Research can make deciding what you need to do to promote heart health so confusing. There are two new studies showing contradictory results when it comes to omega 3 fatty acids and cardiovascular disease risk.
Let's talk about each and what you need to take away from the results.
Researchers compared the heart health and exercise capacity of 98 patients randomly divided between a control group receiving a placebo supplement and the test group supplementing 850-882 milligrams of the omega 3 fatty acids DHA and EPA. All study participants were diagnosed with early stage heart failure.
Heart failure is when the heart is unable to pump enough blood throughout the body to keep up with workload demands.
After 1 year of follow-up, which included monthly assessments, individuals receiving the omega 3 supplements should significant improvements compared to the group receiving the placebo supplement. Test results found left-ventricular function to have improved for those receiving the omega 3 fatty acids, while the placebo group left-ventricular function actually worsened. Oxygen capacity was also measured and improvements were seen in the omega 3 supplement group, not the placebo group.
Hospitalization rates for heart failure were drastically different between the two groups also. Six percent of individuals supplementing omega 3 were hospitalized compared to 30% in the placebo group.
Researchers divided ~5000 study participants into 4 groups to study the impact of omega 3's in heart attack survivors.
Group #1 received omega 3's found in fish (EPA and DHA)
Group #2 received omega 3s found in plants (ALA)
Group #3 received all three forms of omega 3's (EPA, DHA, & ALA)
Group #4 received a placebo (the control group)
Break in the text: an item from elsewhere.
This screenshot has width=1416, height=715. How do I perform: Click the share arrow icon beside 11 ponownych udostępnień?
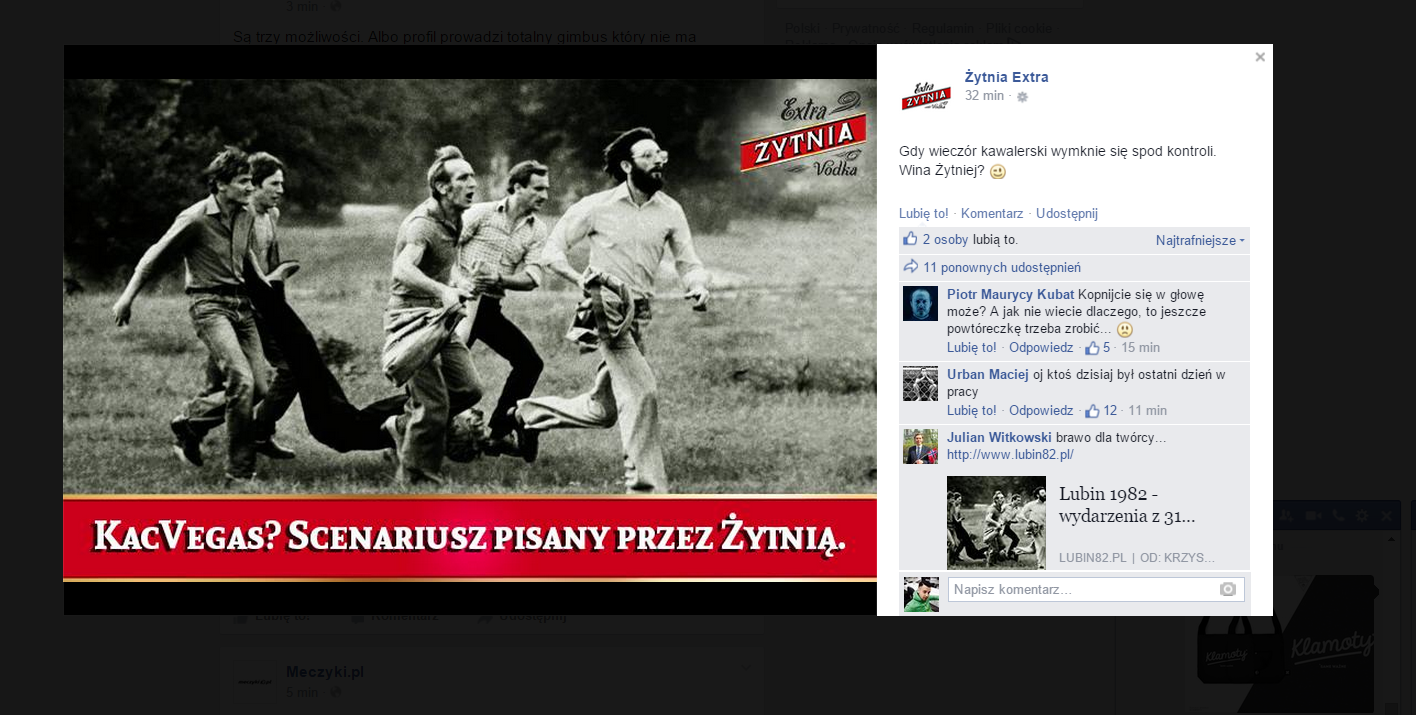click(x=910, y=267)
All four groups received the supplement (or placebo) in the form of 19 grams of margarine daily.
Initial results showed reduced cardiovascular events with the EPA and DHA supplement. However, after 30 months neither the EPA and DHA supplement or the ALA offered increased protection compared to the placebo.
OR this study could show that adding omega 3's to different foods, such as margarine, is not the best option for increasing your intake of omega 3 fatty acids.
The Take Away
So, what should you do?
Use the best of both worlds. Continue to get your omega 3's daily from a high quality supplement and from actually eating fish at least twice a week as recommended by the American Heart Association. Then use products that contain added omega 3's, such as margarine, as an added bonus if you want.